Al-Bukhari dan Muslim meriwayatkan dari Ibnu Mas’ud, bahwa Rasulullah saw bersabda, “Kalian harus bersikap jujur, karean kejujuran itu membawa kepada kebajikan, dan kebajikan itu membawa kepada surga. Seseorang masih terus bersikap jujur dan melatih kejujuran sehingga dia ditulis disisi Allah sebagai shiddiq. Jauhilah kebohongan, karena kebohongan itu membawa kepada tindakan dosa, sedangkan dosa itu membawa kepada neraka. Seorang hamba masih saja berbuat kebohongan dan terbiasa melakukan kebohongan, sehingga dia ditulis di sisi Allah sebagai pembohong.”

50. Bersikap adil

Allah subhanahu wa ta’ala berfirman, “Sesungguhnya Allah menyuruh (kamu) berlaku adil dan berbuat kebajikan, memberi kepada kaum kerabat, dan Allah melarang dari perbuatan keji, kemungkaran dan permusuhan. Dia memberi pengajaran kepadamu agar kamu dapat mengambil pelajaran.” (QS. An-Nahl {16}:90).

Allah subhanahu wa ta’ala memerintahkan kepada setiap hamba-Nya untuk bersikap adil dalam segala hal.
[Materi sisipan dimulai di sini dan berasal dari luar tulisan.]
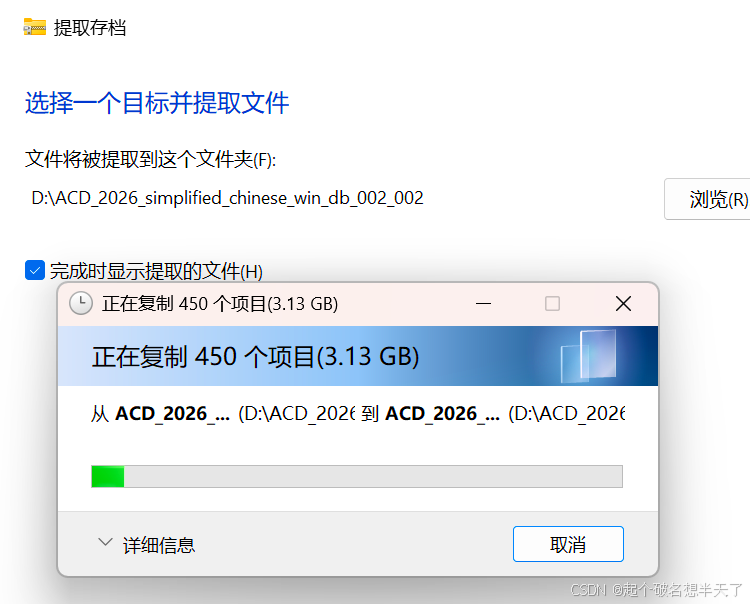750x604 pixels.
Task: Uncheck the 完成时显示提取的文件 checkbox
Action: pyautogui.click(x=35, y=270)
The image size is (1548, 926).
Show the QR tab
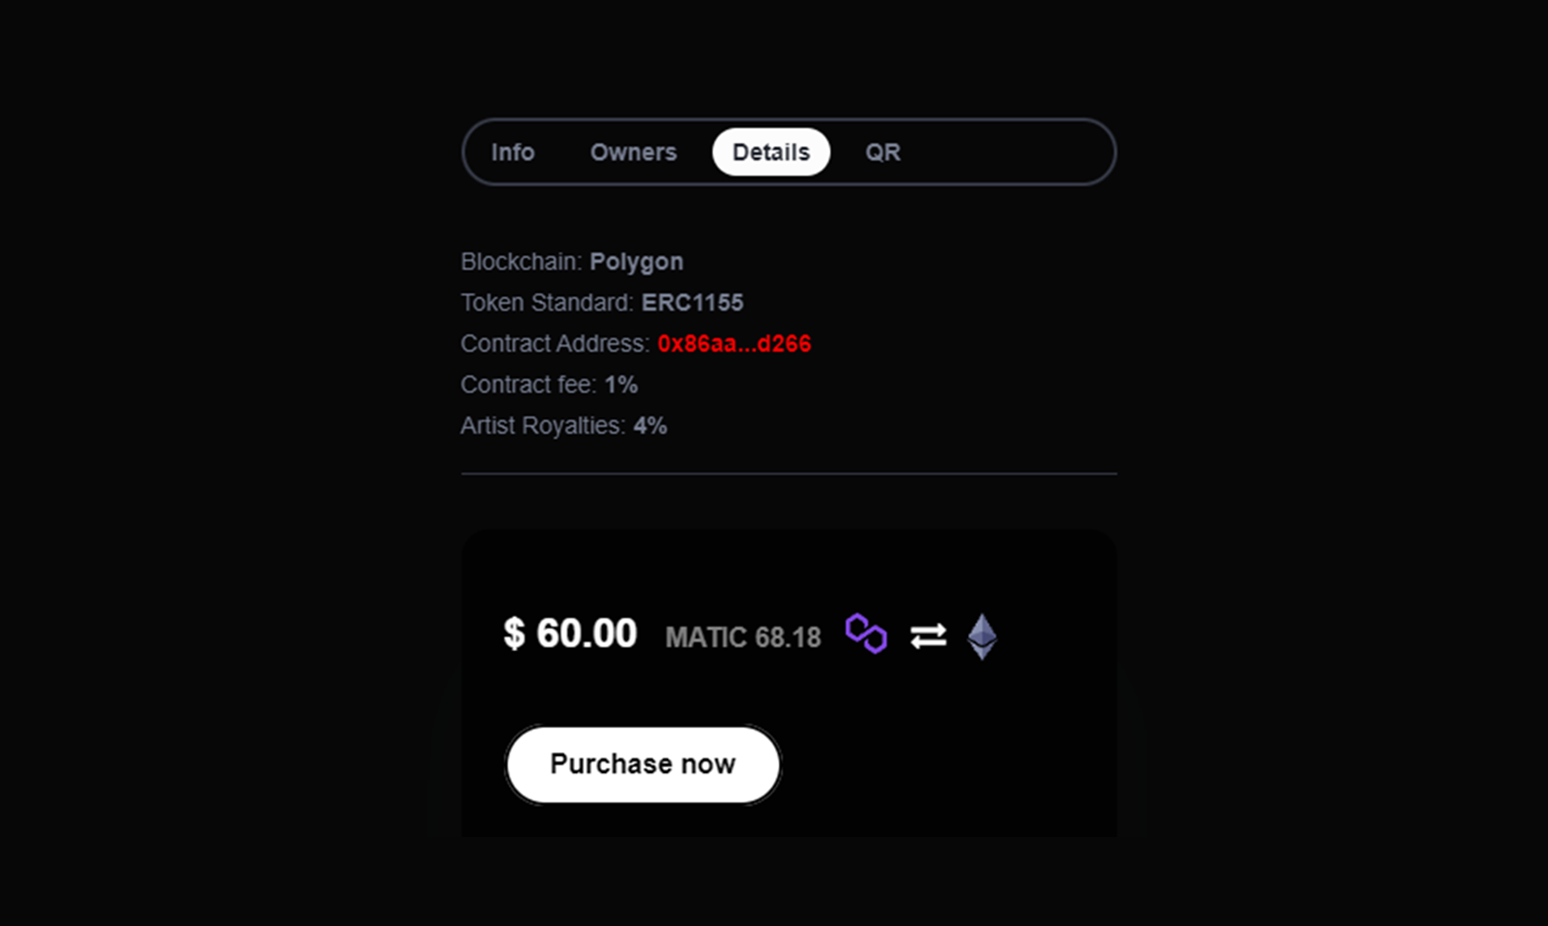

Adil di antaranya memiliki pengertian tidak berat sebelah (mengambil pertengahan) serta obyektif dalam memandang permasalahan, sebagaimana firman-Nya : “Dan demikian (pula) Kami telah menjadikan kalian (umat Islam) umat yang adil (pertengahan).” (QS. Al-Baqarah {2}:143).